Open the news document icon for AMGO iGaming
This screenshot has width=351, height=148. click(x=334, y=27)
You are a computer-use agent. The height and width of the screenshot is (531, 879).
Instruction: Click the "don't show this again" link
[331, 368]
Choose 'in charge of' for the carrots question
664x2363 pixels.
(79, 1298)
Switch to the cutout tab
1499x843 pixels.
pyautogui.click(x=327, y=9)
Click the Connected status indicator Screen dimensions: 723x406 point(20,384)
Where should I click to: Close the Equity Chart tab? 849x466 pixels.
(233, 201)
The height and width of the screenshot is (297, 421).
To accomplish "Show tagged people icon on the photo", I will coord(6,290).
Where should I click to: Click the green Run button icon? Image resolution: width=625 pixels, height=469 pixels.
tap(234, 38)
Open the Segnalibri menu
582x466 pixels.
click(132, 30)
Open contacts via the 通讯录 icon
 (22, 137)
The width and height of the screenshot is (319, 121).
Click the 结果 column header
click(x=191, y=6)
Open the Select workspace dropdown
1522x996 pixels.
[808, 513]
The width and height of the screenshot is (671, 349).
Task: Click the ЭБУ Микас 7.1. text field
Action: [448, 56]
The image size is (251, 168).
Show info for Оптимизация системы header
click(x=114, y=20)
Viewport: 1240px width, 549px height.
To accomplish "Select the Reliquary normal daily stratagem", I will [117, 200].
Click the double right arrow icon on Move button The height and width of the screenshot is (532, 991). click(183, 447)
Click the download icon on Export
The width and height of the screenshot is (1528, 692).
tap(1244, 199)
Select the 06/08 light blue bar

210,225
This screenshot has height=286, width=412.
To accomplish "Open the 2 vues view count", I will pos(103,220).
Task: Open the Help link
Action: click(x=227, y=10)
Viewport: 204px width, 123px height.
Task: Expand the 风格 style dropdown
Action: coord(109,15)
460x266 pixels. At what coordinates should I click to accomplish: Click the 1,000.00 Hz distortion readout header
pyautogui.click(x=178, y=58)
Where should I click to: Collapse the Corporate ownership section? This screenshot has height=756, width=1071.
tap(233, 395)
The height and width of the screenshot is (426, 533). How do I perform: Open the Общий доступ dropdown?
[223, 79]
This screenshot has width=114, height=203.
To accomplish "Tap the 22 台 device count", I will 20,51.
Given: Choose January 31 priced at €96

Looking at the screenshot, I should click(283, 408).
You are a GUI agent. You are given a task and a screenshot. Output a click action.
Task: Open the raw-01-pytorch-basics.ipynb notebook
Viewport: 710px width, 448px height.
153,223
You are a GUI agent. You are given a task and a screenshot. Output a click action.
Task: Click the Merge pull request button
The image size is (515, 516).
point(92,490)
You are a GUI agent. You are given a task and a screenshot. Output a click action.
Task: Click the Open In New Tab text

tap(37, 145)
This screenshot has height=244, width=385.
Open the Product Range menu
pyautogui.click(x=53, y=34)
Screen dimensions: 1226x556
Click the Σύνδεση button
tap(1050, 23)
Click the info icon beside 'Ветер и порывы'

^^^^

Put every line of the records above into a Markdown table with a Row column holding the line number and a Line column holding the line itself. Leave out blank lines.

| Row | Line |
|---|---|
| 1 | Open the news document icon for AMGO iGaming |
| 2 | This screenshot has width=351, height=148. click(x=334, y=27) |
| 3 | You are a computer-use agent. The height and width of the screenshot is (531, 879). |
| 4 | Instruction: Click the "don't show this again" link |
| 5 | [331, 368] |
| 6 | Choose 'in charge of' for the carrots question |
| 7 | 664x2363 pixels. |
| 8 | (79, 1298) |
| 9 | Switch to the cutout tab |
| 10 | 1499x843 pixels. |
| 11 | pyautogui.click(x=327, y=9) |
| 12 | Click the Connected status indicator Screen dimensions: 723x406 point(20,384) |
| 13 | Where should I click to: Close the Equity Chart tab? 849x466 pixels. |
| 14 | (233, 201) |
| 15 | The height and width of the screenshot is (297, 421). |
| 16 | To accomplish "Show tagged people icon on the photo", I will coord(6,290). |
| 17 | Where should I click to: Click the green Run button icon? Image resolution: width=625 pixels, height=469 pixels. |
| 18 | tap(234, 38) |
| 19 | Open the Segnalibri menu |
| 20 | 582x466 pixels. |
| 21 | click(132, 30) |
| 22 | Open contacts via the 通讯录 icon |
| 23 |  (22, 137) |
| 24 | The width and height of the screenshot is (319, 121). |
| 25 | Click the 结果 column header |
| 26 | click(x=191, y=6) |
| 27 | Open the Select workspace dropdown |
| 28 | 1522x996 pixels. |
| 29 | [808, 513] |
| 30 | The width and height of the screenshot is (671, 349). |
| 31 | Task: Click the ЭБУ Микас 7.1. text field |
| 32 | Action: [448, 56] |
| 33 | The image size is (251, 168). |
| 34 | Show info for Оптимизация системы header |
| 35 | click(x=114, y=20) |
| 36 | Viewport: 1240px width, 549px height. |
| 37 | To accomplish "Select the Reliquary normal daily stratagem", I will [117, 200]. |
| 38 | Click the double right arrow icon on Move button The height and width of the screenshot is (532, 991). click(183, 447) |
| 39 | Click the download icon on Export |
| 40 | The width and height of the screenshot is (1528, 692). |
| 41 | tap(1244, 199) |
| 42 | Select the 06/08 light blue bar |
| 43 | 210,225 |
| 44 | This screenshot has height=286, width=412. |
| 45 | To accomplish "Open the 2 vues view count", I will pos(103,220). |
| 46 | Task: Open the Help link |
| 47 | Action: click(x=227, y=10) |
| 48 | Viewport: 204px width, 123px height. |
| 49 | Task: Expand the 风格 style dropdown |
| 50 | Action: coord(109,15) |
| 51 | 460x266 pixels. At what coordinates should I click to accomplish: Click the 1,000.00 Hz distortion readout header |
| 52 | pyautogui.click(x=178, y=58) |
| 53 | Where should I click to: Collapse the Corporate ownership section? This screenshot has height=756, width=1071. |
| 54 | tap(233, 395) |
| 55 | The height and width of the screenshot is (426, 533). How do I perform: Open the Общий доступ dropdown? |
| 56 | [223, 79] |
| 57 | This screenshot has width=114, height=203. |
| 58 | To accomplish "Tap the 22 台 device count", I will 20,51. |
| 59 | Given: Choose January 31 priced at €96 |
| 60 | Looking at the screenshot, I should click(283, 408). |
| 61 | You are a GUI agent. You are given a task and a screenshot. Output a click action. |
| 62 | Task: Open the raw-01-pytorch-basics.ipynb notebook |
| 63 | Viewport: 710px width, 448px height. |
| 64 | 153,223 |
| 65 | You are a GUI agent. You are given a task and a screenshot. Output a click action. |
| 66 | Task: Click the Merge pull request button |
| 67 | The image size is (515, 516). |
| 68 | point(92,490) |
| 69 | You are a GUI agent. You are given a task and a screenshot. Output a click action. |
| 70 | Task: Click the Open In New Tab text |
| 71 | tap(37, 145) |
| 72 | This screenshot has height=244, width=385. |
| 73 | Open the Product Range menu |
| 74 | pyautogui.click(x=53, y=34) |
| 75 | Screen dimensions: 1226x556 |
| 76 | Click the Σύνδεση button |
| 77 | tap(1050, 23) |
| 78 | Click the info icon beside 'Ветер и порывы' |